Dovrebbe essere stato realizzato dal pittore orenese del Cinquecento Gian Giacomo Caprotti, meglio noto come il Salaino, ma resta un giallo l'attribuzione del dipinto donato da Bernardo Caprotti, patron di Esselunga, alla Pinacoteca Ambrosiana.
Vimercate, il mistero del dipintodonato dal patron di Esselunga

Vimercate – Il pittore orenese Gian Giacomo Caprotti, nato nel 1480 e morto nel 1524, meglio noto come il Salaino o Salaì, torna a far discutere il mondo dell’arte. Il giovanissimo garzone di bottega e poi allievo prediletto del genio rinascimentale Leonardo, rimastogli accanto pare anche come compagno di vita, potrebbe essere non l’autore ma il soggetto ritratto nella tela cinquecentesca ‘Testa di Cristo’ che un altro Caprotti, Bernardo, proprietario di Esselunga, ha donato alla Pinacoteca Ambrosiana di Milano.

La tavola è esposta da giovedì. Attorno si scatenano gli esperti, divisi tra chi esclude scenari alternativi e clamorosi e chi apre alle letture più ardite, riconoscendo la mano leonardesca nel dipinto e i tratti del Salaì nel Cristo. La storia comincia sei anni fa. Il patron della catena di supermercati acquistò nel 2007 in un’asta di Sotheby’s per 440mila dollari la tavola attribuita a Gian Giacomo Caprotti, peraltro l’unica sua opera firmata e quindi direttamente riconducibile. Fece eseguire il restauro. Recentemente la decisione di donarla all’Ambrosiana.

La tavola raffigura il volto di Cristo, in posizione frontale, con i capelli mossi che incorniciano un viso che ricorda il San Giovanni Battista leonardesco del Louvre (per il quale il Salaino fece sì probabilmente da modello), e il panneggio rosso e blu delle vesti. In basso a destra è dipinta in oro la scritta ‘Fe Salai 1511 Dino’, firma che parrebbe attribuire la paternità dell’opera all’allievo di Leonardo come riconosciuto già dal secolo scorso.

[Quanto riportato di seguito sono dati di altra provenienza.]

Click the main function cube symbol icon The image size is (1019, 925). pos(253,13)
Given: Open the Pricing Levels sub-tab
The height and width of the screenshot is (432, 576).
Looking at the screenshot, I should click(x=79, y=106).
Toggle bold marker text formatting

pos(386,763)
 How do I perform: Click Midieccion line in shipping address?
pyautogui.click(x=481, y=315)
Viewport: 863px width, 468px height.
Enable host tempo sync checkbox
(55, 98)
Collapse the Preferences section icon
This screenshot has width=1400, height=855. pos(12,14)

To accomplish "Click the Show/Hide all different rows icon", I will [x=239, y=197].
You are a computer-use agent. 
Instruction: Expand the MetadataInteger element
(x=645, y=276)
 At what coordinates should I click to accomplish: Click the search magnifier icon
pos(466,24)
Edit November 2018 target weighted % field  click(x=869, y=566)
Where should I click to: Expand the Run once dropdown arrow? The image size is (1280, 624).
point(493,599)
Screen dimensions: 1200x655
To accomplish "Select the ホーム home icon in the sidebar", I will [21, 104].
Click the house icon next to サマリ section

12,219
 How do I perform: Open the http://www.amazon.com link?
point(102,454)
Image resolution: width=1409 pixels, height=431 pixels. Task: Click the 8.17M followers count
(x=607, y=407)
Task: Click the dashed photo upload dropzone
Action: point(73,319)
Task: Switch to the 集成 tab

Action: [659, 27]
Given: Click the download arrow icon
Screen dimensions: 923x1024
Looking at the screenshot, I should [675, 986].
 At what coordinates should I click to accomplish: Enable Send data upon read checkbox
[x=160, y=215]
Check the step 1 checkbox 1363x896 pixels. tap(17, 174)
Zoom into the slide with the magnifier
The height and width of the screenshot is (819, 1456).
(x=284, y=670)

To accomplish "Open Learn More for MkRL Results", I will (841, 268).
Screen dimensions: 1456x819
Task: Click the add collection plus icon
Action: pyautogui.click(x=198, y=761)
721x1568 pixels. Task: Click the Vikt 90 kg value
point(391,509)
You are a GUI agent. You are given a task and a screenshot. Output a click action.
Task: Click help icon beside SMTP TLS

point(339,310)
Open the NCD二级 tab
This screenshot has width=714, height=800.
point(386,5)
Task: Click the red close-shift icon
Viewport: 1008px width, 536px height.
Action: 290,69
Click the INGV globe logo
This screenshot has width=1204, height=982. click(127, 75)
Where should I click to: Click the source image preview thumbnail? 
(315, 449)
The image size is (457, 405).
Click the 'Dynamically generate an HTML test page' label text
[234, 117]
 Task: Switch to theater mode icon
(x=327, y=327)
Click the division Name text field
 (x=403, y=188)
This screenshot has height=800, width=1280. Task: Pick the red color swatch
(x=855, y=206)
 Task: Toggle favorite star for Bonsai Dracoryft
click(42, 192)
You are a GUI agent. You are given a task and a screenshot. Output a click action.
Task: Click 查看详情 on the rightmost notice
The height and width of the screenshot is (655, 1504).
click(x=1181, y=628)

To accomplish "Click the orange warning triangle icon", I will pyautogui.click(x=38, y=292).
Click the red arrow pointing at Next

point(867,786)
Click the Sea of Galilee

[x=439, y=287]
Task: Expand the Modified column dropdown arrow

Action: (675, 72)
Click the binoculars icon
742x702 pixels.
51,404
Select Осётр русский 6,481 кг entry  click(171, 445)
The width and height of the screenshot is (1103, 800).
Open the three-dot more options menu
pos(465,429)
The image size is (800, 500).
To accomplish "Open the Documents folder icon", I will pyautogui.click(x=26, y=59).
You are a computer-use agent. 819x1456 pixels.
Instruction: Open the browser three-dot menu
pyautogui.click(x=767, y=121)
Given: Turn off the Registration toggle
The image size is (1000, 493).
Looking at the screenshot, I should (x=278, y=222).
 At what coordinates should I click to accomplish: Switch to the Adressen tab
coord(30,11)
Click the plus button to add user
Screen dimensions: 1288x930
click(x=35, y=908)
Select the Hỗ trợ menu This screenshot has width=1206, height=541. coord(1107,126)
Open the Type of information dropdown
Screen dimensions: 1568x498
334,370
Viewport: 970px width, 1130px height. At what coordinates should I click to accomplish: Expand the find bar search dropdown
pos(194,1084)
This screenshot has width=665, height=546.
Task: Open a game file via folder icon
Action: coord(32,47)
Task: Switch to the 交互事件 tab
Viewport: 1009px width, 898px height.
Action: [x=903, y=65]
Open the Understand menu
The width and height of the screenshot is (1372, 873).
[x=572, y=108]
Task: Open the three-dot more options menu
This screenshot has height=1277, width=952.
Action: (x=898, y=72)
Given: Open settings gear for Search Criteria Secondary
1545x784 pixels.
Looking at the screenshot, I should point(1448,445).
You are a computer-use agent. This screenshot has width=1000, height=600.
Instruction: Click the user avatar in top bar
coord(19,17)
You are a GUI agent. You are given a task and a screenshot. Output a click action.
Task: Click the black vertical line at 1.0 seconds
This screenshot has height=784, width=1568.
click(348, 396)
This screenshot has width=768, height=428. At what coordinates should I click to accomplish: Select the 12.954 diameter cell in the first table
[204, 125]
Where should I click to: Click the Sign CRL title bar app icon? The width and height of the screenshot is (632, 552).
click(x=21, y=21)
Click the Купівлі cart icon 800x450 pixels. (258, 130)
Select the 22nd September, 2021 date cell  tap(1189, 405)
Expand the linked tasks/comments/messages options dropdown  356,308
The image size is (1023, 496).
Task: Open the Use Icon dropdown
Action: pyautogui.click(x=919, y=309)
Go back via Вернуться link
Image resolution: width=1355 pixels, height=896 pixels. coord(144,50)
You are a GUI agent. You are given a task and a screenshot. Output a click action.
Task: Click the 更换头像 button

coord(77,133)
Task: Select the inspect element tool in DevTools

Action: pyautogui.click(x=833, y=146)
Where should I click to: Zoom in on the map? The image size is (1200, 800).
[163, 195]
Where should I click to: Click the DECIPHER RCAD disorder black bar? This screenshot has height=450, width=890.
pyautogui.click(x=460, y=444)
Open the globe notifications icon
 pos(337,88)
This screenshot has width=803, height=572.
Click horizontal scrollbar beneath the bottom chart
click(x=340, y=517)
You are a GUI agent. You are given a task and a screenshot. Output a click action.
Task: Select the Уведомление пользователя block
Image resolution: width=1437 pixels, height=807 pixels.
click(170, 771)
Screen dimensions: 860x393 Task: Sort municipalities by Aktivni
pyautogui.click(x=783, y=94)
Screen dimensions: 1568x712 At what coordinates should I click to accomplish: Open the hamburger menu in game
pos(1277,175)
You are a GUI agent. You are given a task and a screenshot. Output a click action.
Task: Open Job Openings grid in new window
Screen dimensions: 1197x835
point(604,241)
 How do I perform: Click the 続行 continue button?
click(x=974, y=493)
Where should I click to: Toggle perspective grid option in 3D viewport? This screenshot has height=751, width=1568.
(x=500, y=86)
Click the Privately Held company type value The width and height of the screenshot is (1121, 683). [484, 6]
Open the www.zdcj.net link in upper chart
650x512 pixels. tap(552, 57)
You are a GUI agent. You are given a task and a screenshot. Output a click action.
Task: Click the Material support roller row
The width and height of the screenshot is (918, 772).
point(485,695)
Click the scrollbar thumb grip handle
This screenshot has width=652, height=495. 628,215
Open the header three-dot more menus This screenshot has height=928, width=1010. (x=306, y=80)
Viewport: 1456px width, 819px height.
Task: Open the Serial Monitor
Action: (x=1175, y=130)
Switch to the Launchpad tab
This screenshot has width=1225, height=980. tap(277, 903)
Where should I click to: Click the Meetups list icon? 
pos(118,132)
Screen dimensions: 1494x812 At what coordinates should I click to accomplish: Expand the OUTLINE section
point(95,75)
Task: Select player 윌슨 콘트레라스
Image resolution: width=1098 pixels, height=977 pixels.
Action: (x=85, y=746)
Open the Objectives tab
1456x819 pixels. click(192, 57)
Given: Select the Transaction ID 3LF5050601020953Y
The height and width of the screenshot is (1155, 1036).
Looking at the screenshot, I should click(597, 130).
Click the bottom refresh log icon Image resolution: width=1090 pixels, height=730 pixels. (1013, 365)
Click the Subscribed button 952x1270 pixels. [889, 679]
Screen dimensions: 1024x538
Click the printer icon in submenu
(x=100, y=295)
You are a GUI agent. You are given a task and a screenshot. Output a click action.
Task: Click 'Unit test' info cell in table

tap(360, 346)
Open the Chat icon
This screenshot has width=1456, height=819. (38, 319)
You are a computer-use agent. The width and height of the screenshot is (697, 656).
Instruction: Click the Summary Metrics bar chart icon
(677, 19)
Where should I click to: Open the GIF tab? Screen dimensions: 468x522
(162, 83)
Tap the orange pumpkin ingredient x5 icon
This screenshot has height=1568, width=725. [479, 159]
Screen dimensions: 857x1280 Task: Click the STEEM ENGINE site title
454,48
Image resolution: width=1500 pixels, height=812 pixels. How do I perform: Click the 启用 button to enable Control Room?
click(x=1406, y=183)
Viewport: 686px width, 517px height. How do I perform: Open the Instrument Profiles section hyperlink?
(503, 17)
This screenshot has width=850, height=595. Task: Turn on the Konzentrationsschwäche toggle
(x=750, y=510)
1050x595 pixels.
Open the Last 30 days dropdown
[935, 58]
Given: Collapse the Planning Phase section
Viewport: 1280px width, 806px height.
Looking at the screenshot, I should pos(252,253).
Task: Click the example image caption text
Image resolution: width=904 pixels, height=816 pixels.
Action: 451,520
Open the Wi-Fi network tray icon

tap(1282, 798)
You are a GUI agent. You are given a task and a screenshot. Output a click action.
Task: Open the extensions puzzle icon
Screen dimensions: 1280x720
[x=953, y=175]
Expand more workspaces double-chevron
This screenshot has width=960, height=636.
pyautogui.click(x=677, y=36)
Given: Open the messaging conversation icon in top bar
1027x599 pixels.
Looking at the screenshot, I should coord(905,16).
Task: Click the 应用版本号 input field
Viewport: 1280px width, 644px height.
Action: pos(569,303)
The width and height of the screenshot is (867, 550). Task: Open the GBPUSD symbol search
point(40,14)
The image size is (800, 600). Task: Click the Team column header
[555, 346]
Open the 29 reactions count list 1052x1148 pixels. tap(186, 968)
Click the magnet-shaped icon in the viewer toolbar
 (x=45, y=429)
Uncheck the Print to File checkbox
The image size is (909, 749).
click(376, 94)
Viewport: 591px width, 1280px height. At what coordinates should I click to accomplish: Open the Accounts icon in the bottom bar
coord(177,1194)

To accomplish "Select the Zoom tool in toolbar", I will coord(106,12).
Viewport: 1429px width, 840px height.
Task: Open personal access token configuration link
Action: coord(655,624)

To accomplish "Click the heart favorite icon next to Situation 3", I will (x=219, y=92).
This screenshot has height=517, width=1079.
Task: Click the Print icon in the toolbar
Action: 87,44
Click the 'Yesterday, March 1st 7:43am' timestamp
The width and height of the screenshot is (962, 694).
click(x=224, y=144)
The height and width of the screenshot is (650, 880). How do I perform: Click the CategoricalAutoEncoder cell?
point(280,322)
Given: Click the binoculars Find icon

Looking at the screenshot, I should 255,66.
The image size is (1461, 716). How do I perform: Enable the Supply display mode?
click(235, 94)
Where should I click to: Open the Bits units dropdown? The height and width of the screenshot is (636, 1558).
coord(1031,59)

Tutt’altra la tesi di alcuni studiosi e di esperti che Caprotti aveva incaricato di analizzare il quadro. Qui lo scenario che si apre è diverso: dalle analisi risulterebbe che la firma è abrasa e riscritta in epoca coeva al dipinto e non indicherebbe l’autore ma, a mo’ di dedica, svelerebbe il modello utilizzato dall’esecutore per dare fisionomia al Cristo. Salaino, appunto. Il che significherebbe che la mano sarebbe quella del maestro? Un grande interrogativo aperto.